> [Records for this exercise]:
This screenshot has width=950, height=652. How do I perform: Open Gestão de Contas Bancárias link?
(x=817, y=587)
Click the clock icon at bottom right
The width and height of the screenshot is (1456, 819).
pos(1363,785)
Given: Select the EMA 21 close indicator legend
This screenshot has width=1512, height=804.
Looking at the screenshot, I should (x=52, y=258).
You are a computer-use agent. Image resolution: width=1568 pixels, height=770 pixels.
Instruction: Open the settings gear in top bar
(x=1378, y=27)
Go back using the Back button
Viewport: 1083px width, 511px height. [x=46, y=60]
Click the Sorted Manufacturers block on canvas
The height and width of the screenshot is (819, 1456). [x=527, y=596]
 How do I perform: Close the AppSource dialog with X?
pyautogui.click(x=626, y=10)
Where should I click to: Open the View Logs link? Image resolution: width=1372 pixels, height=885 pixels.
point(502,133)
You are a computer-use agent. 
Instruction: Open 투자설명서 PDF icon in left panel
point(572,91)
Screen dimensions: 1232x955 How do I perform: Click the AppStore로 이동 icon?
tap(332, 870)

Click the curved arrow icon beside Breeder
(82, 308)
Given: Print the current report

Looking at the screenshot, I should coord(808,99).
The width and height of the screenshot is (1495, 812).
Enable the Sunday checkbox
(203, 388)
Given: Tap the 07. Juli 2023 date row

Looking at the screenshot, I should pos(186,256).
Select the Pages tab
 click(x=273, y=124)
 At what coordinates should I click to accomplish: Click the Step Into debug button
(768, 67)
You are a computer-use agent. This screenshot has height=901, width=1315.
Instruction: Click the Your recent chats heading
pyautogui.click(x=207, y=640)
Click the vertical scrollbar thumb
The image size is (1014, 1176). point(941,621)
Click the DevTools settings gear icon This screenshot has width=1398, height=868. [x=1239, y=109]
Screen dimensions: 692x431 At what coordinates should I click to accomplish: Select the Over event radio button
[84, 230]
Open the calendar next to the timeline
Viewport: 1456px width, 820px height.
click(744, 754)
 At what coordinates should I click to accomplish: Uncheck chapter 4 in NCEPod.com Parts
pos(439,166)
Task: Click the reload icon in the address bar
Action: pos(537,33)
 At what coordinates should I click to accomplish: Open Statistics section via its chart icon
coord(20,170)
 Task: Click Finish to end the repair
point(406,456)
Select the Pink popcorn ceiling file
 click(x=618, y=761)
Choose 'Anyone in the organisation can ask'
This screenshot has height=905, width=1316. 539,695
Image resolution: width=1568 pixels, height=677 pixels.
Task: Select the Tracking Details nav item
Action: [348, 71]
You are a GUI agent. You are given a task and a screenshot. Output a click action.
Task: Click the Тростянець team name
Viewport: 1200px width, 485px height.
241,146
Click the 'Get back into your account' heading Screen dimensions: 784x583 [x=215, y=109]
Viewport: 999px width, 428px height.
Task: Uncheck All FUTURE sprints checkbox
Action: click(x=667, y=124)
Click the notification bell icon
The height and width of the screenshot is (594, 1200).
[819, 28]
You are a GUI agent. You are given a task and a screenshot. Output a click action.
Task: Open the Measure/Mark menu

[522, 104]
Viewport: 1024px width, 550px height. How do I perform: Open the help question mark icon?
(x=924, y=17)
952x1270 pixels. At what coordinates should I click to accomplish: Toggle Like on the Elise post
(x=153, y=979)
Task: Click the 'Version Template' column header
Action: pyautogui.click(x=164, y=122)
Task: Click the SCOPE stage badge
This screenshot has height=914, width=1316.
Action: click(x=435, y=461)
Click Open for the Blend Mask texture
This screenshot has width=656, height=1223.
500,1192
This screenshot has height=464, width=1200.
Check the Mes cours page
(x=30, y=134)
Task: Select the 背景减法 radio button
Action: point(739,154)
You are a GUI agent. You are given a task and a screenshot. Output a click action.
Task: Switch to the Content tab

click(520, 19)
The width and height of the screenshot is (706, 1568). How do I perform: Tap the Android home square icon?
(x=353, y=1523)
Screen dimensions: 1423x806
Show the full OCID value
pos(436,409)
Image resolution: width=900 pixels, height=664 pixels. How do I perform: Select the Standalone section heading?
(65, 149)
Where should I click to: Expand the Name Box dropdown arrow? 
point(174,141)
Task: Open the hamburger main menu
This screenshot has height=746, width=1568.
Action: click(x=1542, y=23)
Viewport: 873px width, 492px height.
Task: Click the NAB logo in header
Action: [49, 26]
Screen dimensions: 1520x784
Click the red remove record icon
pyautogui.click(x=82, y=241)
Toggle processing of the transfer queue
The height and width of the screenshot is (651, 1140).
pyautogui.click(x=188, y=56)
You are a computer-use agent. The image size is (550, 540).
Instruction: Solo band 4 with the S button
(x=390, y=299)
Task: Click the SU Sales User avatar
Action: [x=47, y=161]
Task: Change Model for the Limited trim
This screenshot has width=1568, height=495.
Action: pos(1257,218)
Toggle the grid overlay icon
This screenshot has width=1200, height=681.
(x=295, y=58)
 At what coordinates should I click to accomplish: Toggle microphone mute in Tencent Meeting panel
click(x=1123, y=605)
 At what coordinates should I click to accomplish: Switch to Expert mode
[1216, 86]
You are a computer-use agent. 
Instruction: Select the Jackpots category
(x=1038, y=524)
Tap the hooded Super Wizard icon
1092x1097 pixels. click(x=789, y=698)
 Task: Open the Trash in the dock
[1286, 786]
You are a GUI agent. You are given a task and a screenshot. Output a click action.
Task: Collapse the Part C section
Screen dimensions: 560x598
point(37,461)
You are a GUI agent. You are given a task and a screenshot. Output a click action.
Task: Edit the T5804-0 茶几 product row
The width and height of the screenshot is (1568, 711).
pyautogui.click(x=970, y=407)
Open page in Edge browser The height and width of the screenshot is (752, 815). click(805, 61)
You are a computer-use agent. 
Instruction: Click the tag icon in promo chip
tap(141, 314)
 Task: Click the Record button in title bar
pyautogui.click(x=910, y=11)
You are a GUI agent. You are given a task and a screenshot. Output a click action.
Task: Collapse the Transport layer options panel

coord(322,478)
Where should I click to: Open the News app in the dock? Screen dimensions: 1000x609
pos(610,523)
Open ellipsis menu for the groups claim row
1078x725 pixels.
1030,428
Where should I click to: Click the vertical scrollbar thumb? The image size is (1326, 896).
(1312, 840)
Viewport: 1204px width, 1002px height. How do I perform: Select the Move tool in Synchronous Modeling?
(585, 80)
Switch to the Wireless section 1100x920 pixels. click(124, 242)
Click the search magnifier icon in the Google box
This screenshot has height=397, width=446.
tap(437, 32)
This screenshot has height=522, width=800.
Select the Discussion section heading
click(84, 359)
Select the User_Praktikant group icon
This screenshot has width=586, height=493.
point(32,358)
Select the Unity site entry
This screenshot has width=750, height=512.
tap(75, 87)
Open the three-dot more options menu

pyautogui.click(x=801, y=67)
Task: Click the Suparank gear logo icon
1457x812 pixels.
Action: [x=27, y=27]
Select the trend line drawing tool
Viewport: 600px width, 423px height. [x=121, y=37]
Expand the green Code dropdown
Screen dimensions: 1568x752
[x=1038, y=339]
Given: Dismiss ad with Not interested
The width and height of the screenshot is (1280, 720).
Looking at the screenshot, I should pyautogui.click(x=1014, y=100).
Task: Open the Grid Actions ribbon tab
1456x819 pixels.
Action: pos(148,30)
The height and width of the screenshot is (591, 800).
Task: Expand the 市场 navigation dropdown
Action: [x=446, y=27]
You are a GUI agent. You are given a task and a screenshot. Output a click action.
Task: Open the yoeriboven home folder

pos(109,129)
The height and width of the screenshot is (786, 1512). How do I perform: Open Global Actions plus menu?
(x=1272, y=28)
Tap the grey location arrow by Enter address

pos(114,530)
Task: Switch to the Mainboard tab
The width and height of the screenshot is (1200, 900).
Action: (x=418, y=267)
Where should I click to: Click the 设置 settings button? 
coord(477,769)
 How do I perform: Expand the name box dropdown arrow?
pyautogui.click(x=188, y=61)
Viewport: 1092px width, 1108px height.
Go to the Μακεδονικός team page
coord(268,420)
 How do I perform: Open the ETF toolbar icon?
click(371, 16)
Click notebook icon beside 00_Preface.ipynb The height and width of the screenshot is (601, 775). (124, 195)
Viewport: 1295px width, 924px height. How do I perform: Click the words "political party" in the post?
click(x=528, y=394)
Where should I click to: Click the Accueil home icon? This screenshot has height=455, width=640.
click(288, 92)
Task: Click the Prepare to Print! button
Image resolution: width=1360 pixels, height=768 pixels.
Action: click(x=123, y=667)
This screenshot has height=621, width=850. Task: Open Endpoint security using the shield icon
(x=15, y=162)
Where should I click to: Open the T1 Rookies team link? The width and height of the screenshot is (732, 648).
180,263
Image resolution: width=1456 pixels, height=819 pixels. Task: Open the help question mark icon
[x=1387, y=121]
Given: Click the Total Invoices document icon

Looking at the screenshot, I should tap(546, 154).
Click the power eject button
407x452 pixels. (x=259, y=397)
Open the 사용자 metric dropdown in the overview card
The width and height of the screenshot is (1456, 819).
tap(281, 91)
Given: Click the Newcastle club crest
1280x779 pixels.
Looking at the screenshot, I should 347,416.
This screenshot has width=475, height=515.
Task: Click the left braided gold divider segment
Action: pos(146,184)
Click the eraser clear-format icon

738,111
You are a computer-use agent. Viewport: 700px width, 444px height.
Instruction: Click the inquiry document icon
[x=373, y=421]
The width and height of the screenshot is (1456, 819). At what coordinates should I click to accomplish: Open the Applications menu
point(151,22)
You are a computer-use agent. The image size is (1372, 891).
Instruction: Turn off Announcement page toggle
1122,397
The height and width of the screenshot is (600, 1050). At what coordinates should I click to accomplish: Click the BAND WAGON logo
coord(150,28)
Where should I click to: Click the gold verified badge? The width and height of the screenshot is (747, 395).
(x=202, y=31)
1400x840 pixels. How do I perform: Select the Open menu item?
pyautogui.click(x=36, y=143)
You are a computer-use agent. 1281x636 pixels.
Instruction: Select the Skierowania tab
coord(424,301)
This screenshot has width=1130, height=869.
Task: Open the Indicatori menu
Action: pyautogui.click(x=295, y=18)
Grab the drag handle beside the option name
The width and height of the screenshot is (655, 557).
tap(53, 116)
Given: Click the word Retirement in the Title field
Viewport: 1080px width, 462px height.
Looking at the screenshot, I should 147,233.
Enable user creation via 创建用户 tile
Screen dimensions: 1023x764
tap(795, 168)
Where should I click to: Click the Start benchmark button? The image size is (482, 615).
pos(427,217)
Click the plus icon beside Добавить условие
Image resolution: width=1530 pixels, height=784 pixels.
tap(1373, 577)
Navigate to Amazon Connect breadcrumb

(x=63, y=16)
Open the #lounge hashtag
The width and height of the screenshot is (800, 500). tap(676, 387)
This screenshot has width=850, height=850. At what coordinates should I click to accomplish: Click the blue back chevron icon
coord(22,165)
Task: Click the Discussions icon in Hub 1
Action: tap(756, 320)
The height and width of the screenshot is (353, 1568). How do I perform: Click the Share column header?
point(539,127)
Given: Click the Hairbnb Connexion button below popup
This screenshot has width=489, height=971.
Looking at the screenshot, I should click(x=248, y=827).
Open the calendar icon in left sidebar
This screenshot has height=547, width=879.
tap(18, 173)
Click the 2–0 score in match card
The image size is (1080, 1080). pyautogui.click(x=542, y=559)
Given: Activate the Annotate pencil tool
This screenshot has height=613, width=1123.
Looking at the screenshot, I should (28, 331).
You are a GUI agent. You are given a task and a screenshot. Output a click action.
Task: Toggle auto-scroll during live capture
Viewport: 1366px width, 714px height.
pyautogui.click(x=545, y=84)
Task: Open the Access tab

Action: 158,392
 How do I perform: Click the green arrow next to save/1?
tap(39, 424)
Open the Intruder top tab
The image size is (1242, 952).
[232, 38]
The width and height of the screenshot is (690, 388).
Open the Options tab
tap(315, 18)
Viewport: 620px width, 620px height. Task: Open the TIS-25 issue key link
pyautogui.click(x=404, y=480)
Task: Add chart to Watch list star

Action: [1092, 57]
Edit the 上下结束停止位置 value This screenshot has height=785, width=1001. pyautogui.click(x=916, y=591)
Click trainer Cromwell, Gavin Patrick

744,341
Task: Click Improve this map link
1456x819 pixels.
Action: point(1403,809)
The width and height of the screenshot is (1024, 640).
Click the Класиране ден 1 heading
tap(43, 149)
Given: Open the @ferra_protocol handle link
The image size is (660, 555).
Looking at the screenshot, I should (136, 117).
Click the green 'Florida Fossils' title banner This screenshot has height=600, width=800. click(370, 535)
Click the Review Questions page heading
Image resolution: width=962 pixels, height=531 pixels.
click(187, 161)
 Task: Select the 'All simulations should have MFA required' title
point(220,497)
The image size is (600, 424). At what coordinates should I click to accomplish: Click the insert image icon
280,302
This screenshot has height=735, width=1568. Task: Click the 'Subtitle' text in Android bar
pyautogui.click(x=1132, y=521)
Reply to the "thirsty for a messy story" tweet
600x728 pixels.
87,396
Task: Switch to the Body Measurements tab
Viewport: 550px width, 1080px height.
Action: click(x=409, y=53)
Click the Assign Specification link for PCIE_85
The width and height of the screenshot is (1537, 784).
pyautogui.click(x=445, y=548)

> [Exercise goal]:
Rewrite the lines from the one containing "Task: Change Model for the Limited trim" through the one containing "Open page in", inclusive, with "Trash" replaced by "Recycle Bin" and everything else left unchanged.

> [Result]:
Task: Change Model for the Limited trim
This screenshot has width=1568, height=495.
Action: pos(1257,218)
Toggle the grid overlay icon
This screenshot has width=1200, height=681.
(x=295, y=58)
 At what coordinates should I click to accomplish: Toggle microphone mute in Tencent Meeting panel
click(x=1123, y=605)
 At what coordinates should I click to accomplish: Switch to Expert mode
[1216, 86]
You are a computer-use agent. 
Instruction: Select the Jackpots category
(x=1038, y=524)
Tap the hooded Super Wizard icon
1092x1097 pixels. click(x=789, y=698)
 Task: Open the Recycle Bin in the dock
[1286, 786]
You are a GUI agent. You are given a task and a screenshot. Output a click action.
Task: Collapse the Part C section
Screen dimensions: 560x598
point(37,461)
You are a GUI agent. You are given a task and a screenshot. Output a click action.
Task: Edit the T5804-0 茶几 product row
The width and height of the screenshot is (1568, 711).
pyautogui.click(x=970, y=407)
Open page in Edge browser The height and width of the screenshot is (752, 815). click(805, 61)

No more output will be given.